> Exercise aim
Using the entries below, copy out all lines where "field" is found.

> Task input

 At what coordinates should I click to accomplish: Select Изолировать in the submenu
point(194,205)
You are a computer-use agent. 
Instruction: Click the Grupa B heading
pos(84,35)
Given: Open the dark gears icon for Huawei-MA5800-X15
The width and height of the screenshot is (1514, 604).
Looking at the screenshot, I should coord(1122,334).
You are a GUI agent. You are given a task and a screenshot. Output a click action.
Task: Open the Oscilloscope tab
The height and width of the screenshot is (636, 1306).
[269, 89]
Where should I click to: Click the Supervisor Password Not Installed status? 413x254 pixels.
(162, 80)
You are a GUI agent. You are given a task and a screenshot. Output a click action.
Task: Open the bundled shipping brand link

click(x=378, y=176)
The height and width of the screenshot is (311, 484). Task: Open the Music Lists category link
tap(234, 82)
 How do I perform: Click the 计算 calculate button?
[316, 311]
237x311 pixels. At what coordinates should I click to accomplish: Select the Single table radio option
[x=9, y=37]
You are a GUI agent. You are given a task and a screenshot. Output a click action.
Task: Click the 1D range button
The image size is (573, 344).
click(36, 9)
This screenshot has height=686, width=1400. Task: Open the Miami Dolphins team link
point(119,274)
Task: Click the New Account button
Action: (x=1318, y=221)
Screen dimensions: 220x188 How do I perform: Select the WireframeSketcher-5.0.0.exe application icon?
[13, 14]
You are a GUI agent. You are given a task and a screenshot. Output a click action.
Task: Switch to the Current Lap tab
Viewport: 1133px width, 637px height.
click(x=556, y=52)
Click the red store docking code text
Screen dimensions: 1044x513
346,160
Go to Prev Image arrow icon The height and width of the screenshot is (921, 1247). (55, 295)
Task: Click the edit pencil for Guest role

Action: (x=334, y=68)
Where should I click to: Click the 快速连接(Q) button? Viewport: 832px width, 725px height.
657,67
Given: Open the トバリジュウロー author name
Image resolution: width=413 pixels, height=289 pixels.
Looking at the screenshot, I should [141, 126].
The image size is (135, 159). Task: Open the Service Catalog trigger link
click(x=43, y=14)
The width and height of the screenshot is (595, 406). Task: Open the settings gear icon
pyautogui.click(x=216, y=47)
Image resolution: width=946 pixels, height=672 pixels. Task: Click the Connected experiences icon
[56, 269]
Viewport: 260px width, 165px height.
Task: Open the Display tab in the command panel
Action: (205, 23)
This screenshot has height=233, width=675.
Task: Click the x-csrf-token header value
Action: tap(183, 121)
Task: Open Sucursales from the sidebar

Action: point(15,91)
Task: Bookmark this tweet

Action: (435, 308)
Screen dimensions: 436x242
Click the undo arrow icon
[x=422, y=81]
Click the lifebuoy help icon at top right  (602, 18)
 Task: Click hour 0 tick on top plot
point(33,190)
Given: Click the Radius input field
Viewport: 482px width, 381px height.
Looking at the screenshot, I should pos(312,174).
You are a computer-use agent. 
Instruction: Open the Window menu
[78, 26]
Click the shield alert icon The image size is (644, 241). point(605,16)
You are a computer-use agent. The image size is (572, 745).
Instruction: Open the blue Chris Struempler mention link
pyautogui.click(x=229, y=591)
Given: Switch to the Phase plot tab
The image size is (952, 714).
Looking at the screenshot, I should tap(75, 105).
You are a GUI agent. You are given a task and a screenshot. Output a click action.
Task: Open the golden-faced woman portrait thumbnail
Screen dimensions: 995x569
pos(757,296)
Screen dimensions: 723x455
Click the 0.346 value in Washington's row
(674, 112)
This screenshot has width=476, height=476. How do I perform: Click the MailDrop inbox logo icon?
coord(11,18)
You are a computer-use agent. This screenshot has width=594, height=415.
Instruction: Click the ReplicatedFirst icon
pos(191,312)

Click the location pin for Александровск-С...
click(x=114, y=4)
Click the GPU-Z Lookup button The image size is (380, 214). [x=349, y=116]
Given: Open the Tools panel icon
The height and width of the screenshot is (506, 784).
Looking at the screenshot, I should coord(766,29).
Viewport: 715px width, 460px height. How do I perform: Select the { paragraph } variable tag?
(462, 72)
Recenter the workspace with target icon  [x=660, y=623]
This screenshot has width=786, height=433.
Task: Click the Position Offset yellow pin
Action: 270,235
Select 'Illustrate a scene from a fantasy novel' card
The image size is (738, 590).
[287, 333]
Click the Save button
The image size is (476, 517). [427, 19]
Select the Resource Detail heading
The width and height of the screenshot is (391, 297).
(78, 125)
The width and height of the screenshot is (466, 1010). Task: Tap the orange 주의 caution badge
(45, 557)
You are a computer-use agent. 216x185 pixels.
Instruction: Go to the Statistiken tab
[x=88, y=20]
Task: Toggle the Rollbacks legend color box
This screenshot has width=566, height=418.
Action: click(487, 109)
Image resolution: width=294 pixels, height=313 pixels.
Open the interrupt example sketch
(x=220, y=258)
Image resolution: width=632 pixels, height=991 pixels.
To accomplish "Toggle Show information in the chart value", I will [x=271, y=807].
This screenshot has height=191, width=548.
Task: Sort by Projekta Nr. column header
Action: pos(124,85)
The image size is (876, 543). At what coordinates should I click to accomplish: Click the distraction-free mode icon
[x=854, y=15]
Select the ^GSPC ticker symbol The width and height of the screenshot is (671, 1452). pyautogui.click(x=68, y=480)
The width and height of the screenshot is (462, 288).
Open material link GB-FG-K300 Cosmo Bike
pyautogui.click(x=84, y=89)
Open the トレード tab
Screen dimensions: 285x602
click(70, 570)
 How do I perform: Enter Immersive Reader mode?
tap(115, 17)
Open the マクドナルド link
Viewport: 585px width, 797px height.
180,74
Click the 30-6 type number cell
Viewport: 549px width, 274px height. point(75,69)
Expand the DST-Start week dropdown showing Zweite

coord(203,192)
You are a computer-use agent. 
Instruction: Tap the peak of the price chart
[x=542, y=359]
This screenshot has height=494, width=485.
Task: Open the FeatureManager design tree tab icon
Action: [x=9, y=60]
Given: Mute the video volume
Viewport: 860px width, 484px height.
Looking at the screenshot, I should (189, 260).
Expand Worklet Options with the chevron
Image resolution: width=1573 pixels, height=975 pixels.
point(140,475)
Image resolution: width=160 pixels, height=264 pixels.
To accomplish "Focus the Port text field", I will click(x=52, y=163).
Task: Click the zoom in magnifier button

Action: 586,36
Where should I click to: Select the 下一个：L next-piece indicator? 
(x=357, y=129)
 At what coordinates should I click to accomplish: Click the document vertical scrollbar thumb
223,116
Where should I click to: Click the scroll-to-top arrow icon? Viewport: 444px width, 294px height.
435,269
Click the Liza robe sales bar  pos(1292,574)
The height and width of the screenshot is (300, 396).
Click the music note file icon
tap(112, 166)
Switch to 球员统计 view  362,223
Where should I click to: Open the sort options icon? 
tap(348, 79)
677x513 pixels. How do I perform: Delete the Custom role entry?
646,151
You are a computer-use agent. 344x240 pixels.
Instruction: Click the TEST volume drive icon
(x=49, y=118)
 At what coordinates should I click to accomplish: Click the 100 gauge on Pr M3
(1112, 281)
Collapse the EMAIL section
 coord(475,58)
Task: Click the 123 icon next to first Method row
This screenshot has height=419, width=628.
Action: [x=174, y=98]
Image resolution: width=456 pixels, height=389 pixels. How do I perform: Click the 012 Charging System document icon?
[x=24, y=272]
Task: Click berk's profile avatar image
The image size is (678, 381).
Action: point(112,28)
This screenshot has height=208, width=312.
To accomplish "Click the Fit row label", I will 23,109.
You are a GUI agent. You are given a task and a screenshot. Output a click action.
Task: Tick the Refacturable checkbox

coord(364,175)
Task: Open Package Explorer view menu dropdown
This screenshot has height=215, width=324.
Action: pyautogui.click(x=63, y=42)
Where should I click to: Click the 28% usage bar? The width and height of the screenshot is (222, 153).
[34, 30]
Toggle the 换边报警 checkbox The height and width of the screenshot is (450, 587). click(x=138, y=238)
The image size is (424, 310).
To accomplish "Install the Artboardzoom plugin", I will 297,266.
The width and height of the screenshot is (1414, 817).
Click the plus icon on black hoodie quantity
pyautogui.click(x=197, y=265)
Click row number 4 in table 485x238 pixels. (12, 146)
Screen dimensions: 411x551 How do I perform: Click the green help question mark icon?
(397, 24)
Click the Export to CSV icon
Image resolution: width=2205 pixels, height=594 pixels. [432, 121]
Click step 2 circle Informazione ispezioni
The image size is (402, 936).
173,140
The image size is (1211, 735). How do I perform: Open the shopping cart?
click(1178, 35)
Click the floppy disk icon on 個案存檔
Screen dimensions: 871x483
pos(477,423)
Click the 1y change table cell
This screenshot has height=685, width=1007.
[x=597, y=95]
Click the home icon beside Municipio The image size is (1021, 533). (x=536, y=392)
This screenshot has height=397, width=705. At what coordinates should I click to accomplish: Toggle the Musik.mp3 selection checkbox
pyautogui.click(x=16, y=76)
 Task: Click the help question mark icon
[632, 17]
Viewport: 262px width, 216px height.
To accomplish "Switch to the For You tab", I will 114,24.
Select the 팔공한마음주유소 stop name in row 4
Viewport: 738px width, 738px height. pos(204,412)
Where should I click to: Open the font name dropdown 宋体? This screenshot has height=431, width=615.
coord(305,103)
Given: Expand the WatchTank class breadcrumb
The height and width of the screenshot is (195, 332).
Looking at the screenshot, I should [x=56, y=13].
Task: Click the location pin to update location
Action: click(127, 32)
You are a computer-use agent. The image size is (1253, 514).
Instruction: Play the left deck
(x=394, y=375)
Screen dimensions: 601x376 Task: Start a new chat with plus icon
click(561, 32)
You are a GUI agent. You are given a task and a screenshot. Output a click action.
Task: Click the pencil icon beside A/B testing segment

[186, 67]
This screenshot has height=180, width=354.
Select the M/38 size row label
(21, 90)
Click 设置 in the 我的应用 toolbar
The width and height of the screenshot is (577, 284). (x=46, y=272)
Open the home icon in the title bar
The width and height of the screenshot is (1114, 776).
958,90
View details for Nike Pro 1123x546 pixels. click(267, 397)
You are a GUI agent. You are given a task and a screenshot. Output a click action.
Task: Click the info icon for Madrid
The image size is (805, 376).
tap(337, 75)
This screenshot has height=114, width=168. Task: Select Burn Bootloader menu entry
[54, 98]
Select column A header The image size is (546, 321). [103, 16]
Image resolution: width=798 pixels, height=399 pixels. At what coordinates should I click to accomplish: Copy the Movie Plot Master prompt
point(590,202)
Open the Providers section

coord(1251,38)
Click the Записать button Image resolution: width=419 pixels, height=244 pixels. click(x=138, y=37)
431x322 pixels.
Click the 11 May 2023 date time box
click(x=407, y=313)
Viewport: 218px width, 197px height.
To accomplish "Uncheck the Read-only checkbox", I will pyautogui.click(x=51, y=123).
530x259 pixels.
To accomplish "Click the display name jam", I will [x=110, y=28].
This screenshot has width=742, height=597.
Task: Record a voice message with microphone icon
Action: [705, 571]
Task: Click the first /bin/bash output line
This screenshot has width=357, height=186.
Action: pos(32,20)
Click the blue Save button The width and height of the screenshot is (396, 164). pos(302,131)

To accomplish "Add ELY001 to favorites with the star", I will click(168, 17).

> Output for this exercise
Given: Click the Radius input field
To accomplish "Focus the Port text field", I will click(x=52, y=163).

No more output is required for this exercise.